▶ **The data**:
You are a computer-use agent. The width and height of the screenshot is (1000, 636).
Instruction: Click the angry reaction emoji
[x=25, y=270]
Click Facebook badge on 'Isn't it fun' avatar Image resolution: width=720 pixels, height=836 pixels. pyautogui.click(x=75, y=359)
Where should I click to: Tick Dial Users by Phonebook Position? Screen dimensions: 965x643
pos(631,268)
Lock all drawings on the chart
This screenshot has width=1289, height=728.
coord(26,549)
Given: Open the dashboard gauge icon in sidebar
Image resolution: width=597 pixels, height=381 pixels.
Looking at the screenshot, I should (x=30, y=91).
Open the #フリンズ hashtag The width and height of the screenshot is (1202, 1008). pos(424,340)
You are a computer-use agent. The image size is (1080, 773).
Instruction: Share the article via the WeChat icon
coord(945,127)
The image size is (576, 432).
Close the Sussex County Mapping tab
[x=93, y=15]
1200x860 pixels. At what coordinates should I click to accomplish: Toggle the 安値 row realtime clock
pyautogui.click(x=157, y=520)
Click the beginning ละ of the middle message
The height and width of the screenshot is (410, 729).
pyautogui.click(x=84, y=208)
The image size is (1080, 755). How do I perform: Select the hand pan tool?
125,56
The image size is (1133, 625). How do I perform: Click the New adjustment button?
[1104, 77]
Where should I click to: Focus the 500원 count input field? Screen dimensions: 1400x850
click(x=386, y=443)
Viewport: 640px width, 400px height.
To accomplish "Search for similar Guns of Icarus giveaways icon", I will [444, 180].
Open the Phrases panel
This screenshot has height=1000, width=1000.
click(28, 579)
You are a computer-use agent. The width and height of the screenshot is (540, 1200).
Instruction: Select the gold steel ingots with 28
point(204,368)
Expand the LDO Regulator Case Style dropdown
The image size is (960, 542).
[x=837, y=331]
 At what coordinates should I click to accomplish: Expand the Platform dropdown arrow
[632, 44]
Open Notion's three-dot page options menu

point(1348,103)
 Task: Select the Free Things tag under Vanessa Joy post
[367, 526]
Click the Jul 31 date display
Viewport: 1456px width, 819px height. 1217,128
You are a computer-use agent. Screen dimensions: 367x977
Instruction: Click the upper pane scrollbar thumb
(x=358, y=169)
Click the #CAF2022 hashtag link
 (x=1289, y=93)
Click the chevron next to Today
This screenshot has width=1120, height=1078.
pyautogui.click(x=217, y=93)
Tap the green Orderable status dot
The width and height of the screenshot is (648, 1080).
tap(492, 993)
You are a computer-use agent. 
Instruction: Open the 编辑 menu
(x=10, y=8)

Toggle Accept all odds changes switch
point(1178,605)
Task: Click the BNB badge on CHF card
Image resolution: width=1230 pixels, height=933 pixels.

▶ **Exercise requirements**:
A complete, exact transcription of the records is needed.

▶ **Response to this task**:
You are a computer-use agent. The width and height of the screenshot is (1000, 636).
Instruction: Click the angry reaction emoji
[x=25, y=270]
Click Facebook badge on 'Isn't it fun' avatar Image resolution: width=720 pixels, height=836 pixels. pyautogui.click(x=75, y=359)
Where should I click to: Tick Dial Users by Phonebook Position? Screen dimensions: 965x643
pos(631,268)
Lock all drawings on the chart
This screenshot has width=1289, height=728.
coord(26,549)
Given: Open the dashboard gauge icon in sidebar
Image resolution: width=597 pixels, height=381 pixels.
Looking at the screenshot, I should (x=30, y=91).
Open the #フリンズ hashtag The width and height of the screenshot is (1202, 1008). pos(424,340)
You are a computer-use agent. The image size is (1080, 773).
Instruction: Share the article via the WeChat icon
coord(945,127)
The image size is (576, 432).
Close the Sussex County Mapping tab
[x=93, y=15]
1200x860 pixels. At what coordinates should I click to accomplish: Toggle the 安値 row realtime clock
pyautogui.click(x=157, y=520)
Click the beginning ละ of the middle message
The height and width of the screenshot is (410, 729).
pyautogui.click(x=84, y=208)
The image size is (1080, 755). How do I perform: Select the hand pan tool?
125,56
The image size is (1133, 625). How do I perform: Click the New adjustment button?
[1104, 77]
Where should I click to: Focus the 500원 count input field? Screen dimensions: 1400x850
click(x=386, y=443)
Viewport: 640px width, 400px height.
To accomplish "Search for similar Guns of Icarus giveaways icon", I will [444, 180].
Open the Phrases panel
This screenshot has height=1000, width=1000.
click(28, 579)
You are a computer-use agent. The width and height of the screenshot is (540, 1200).
Instruction: Select the gold steel ingots with 28
point(204,368)
Expand the LDO Regulator Case Style dropdown
The image size is (960, 542).
[x=837, y=331]
 At what coordinates should I click to accomplish: Expand the Platform dropdown arrow
[632, 44]
Open Notion's three-dot page options menu

point(1348,103)
 Task: Select the Free Things tag under Vanessa Joy post
[367, 526]
Click the Jul 31 date display
Viewport: 1456px width, 819px height. 1217,128
You are a computer-use agent. Screen dimensions: 367x977
Instruction: Click the upper pane scrollbar thumb
(x=358, y=169)
Click the #CAF2022 hashtag link
 (x=1289, y=93)
Click the chevron next to Today
This screenshot has width=1120, height=1078.
pyautogui.click(x=217, y=93)
Tap the green Orderable status dot
The width and height of the screenshot is (648, 1080).
tap(492, 993)
You are a computer-use agent. 
Instruction: Open the 编辑 menu
(x=10, y=8)

Toggle Accept all odds changes switch
point(1178,605)
Task: Click the BNB badge on CHF card
Image resolution: width=1230 pixels, height=933 pixels.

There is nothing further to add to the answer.